Mission creep in Afghanistan
C.M. SennottSeptember 15, 2009 11:20BOSTON — Hate to say we told you so, but we did.
GlobalPost predicted back in August in our special report "Life, Death and the Taliban" that there would be requests by the Pentagon for more troops in Afghanistan.
And Chairman of the Joint Chiefs of Staff Adm. Mike Mullen delivered the anticipated plea before Congress Tuesday, saying that success in Afghanistan would require more troops and that more time would be needed to "succeed" in Afghanistan.
I would hasten to add that most analysts — from the right and left — watching Afghanistan would be hard pressed to tell you what "success" means in Afghanistan.

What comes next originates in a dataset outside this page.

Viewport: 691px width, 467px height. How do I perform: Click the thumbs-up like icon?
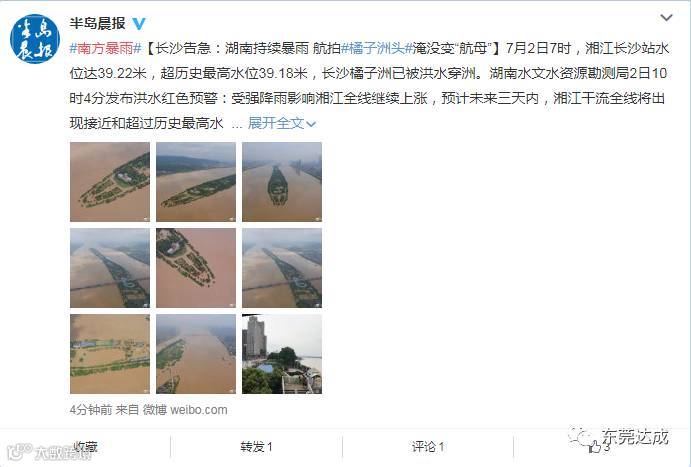pos(594,447)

There are no metrics, there is no clear mission and this is why so many feel the strategy of increasing troops is so perilous, as I pointed out in a column last week on the eight-year anniversary of 9/11. Leading Democrats, like Armed Services Committee Chairman Sen. Carl Levin of Michigan, are going south on the military brass' strategy for a further build up beyond the additional 21,000 troops that President Barack Obama called for in March and which are now flowing into the war zone. The final stage of those deployments will occur in November. That will bring the total of U.S. forces in Afghanistan to 68,000. Republican Sen. John McCain of Arizona predictably said more troops are "vitally needed."
The political battle is just being drawn over the war in Afghanistan. And if you thought the fight over health care was tough, brace yourself for a knock-down, drag-out fight over how to go forward in Afghanistan. It remains the most perilous foreign policy issue for Obama.